'''

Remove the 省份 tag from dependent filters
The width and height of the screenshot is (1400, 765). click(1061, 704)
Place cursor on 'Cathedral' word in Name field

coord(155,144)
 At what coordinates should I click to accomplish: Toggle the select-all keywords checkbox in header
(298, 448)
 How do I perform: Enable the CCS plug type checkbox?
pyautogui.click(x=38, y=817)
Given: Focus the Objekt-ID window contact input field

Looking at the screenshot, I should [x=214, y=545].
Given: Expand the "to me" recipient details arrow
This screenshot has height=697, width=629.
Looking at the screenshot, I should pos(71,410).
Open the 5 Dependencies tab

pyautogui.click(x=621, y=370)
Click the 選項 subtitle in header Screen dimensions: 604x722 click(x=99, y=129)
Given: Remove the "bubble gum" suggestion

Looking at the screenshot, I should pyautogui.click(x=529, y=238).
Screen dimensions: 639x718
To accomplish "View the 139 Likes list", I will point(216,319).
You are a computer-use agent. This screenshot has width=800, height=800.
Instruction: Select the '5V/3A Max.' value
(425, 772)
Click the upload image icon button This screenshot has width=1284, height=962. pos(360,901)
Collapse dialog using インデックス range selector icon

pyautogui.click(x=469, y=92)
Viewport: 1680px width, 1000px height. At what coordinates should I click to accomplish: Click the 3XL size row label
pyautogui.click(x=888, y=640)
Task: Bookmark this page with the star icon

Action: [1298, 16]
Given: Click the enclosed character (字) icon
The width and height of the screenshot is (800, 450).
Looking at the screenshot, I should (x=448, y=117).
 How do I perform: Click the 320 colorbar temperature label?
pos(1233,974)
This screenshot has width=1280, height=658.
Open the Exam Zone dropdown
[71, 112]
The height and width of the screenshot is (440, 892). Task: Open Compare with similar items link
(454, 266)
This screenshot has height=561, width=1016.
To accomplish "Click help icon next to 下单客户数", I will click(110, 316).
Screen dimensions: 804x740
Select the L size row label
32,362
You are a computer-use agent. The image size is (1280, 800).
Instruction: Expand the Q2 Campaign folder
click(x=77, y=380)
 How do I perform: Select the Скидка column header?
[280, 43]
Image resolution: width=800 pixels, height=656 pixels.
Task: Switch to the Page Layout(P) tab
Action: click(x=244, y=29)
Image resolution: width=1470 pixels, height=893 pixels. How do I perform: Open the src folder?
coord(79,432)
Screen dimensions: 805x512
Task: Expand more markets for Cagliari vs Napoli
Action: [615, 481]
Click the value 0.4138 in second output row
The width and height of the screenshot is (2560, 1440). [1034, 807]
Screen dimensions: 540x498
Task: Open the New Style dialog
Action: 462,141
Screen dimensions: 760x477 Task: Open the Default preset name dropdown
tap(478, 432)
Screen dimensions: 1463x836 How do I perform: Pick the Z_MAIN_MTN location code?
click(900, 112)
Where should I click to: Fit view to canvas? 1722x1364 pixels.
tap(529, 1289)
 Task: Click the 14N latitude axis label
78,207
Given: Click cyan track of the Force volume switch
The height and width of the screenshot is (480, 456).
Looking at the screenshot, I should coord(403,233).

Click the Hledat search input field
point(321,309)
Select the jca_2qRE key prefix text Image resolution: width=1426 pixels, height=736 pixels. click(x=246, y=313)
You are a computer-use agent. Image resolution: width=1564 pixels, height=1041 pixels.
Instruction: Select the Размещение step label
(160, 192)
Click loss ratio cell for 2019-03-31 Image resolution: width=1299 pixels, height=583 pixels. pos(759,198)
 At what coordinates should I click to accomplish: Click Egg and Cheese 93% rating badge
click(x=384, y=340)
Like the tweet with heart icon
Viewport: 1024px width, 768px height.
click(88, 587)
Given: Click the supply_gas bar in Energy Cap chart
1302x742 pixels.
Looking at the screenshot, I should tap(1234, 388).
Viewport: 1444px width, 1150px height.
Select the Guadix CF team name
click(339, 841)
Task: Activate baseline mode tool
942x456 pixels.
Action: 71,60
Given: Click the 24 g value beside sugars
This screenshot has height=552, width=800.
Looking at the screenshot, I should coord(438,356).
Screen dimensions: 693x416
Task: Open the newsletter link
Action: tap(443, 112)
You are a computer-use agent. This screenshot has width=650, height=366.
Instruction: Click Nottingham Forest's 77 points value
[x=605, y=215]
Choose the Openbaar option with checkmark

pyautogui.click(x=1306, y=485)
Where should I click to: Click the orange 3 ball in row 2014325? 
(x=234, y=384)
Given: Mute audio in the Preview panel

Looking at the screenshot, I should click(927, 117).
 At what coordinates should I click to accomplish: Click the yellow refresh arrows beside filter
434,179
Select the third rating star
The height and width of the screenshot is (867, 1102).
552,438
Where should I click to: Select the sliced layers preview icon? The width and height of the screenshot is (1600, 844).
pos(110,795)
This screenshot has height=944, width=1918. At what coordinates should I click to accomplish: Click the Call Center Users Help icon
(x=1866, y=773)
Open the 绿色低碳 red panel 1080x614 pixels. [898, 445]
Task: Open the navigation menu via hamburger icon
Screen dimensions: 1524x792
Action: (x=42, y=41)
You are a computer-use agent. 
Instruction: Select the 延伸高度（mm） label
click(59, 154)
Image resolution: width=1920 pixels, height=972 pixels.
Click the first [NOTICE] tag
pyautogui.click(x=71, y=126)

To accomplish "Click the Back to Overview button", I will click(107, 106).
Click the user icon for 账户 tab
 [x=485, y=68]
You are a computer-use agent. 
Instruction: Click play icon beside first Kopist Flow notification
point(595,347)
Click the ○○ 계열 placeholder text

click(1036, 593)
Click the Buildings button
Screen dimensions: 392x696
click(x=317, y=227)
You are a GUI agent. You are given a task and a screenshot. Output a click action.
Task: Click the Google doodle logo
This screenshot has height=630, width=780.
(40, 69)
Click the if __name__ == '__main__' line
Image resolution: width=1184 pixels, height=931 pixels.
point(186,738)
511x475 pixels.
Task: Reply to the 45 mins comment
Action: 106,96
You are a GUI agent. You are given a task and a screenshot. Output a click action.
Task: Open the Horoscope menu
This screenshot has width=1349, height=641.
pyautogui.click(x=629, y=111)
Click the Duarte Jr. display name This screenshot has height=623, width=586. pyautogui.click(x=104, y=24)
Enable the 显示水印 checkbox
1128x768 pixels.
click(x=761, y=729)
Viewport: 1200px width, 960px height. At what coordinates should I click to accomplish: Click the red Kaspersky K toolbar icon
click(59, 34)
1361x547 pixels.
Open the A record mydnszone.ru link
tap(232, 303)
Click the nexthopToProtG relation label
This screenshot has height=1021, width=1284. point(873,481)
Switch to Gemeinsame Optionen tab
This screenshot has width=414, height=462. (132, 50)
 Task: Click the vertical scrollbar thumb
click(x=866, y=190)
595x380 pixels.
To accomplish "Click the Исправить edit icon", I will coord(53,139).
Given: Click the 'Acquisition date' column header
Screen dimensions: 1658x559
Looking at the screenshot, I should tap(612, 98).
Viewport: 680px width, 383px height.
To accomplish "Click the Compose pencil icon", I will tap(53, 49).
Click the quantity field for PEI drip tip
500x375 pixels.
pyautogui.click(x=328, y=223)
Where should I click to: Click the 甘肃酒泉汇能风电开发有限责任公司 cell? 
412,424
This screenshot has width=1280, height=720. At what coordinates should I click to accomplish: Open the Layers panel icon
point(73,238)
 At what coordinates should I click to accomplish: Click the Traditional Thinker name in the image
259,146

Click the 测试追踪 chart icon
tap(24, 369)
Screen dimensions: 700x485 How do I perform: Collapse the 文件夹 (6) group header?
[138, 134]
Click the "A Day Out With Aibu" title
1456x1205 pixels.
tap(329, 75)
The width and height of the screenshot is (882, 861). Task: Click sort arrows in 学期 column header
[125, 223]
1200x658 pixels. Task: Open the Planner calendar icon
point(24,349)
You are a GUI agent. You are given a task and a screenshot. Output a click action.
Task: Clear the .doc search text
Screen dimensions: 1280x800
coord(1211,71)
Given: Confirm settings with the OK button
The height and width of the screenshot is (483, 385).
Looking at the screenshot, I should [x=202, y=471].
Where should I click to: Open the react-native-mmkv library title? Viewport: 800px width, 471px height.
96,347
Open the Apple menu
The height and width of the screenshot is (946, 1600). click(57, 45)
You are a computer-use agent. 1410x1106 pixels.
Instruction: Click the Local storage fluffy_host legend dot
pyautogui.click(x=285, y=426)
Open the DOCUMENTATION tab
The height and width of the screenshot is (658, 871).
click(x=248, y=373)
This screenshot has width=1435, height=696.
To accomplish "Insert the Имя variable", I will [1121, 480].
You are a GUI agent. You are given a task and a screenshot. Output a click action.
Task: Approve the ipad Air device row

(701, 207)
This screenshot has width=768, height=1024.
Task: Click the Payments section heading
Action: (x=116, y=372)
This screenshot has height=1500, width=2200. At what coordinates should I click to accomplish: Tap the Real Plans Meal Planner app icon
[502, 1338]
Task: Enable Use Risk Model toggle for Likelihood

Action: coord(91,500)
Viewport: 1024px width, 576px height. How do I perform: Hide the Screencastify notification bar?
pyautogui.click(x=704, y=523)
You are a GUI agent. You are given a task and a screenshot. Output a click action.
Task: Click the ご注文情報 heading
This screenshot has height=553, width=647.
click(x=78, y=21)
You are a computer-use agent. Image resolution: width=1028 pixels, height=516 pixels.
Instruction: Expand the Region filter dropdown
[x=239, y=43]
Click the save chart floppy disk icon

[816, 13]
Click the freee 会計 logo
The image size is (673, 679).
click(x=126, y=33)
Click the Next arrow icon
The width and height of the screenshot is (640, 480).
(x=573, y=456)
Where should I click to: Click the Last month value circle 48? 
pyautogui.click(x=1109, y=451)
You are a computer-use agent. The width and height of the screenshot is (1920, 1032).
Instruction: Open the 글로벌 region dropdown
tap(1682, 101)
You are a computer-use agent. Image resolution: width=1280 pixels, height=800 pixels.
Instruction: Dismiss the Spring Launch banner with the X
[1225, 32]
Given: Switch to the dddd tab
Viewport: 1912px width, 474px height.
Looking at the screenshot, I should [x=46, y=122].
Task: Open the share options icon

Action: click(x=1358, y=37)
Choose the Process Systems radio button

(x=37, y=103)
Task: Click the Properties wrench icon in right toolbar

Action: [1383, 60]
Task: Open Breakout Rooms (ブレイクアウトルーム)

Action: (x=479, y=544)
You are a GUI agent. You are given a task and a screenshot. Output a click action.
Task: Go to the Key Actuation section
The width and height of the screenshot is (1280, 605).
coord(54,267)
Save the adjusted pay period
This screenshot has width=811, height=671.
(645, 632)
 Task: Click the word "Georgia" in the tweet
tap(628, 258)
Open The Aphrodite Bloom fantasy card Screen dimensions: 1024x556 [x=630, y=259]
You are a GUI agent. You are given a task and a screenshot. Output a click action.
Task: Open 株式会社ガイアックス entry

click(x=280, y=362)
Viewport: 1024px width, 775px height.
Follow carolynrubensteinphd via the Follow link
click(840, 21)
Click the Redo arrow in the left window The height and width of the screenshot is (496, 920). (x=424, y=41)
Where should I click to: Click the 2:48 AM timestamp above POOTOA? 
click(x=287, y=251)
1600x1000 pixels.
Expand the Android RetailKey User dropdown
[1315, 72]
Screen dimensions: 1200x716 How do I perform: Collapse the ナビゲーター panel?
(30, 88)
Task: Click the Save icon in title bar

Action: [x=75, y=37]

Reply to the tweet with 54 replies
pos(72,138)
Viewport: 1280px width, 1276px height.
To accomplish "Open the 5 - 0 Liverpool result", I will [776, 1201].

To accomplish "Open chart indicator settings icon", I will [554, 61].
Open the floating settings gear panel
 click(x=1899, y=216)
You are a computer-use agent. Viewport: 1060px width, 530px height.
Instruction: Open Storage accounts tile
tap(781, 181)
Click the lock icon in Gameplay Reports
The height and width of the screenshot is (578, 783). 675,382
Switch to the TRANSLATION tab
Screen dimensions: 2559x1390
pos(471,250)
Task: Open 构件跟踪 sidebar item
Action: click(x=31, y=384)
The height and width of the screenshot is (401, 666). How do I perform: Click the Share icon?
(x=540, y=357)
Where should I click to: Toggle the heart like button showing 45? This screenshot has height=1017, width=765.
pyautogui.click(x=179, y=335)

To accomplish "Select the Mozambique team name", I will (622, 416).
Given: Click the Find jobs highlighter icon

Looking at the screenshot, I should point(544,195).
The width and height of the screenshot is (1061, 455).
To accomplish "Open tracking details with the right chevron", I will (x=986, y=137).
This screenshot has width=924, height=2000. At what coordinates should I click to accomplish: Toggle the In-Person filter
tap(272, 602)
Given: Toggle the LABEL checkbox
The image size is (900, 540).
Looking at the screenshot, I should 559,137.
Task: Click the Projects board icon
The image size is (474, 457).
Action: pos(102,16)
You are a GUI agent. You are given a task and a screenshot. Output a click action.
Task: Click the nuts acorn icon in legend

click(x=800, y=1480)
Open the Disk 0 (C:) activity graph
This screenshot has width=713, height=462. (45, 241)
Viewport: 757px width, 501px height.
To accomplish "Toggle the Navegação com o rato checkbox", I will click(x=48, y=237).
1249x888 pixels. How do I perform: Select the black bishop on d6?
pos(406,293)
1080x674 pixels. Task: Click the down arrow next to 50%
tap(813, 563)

'''

Task requirements: Write out the lines above, starting at the line that contains "This screenshot has width=924, height=2000." and ending with the final line, and nothing else; copy them exactly.

Answer for the task:
This screenshot has width=924, height=2000. At what coordinates should I click to accomplish: Toggle the In-Person filter
tap(272, 602)
Given: Toggle the LABEL checkbox
The image size is (900, 540).
Looking at the screenshot, I should 559,137.
Task: Click the Projects board icon
The image size is (474, 457).
Action: pos(102,16)
You are a GUI agent. You are given a task and a screenshot. Output a click action.
Task: Click the nuts acorn icon in legend

click(x=800, y=1480)
Open the Disk 0 (C:) activity graph
This screenshot has width=713, height=462. (45, 241)
Viewport: 757px width, 501px height.
To accomplish "Toggle the Navegação com o rato checkbox", I will click(x=48, y=237).
1249x888 pixels. How do I perform: Select the black bishop on d6?
pos(406,293)
1080x674 pixels. Task: Click the down arrow next to 50%
tap(813, 563)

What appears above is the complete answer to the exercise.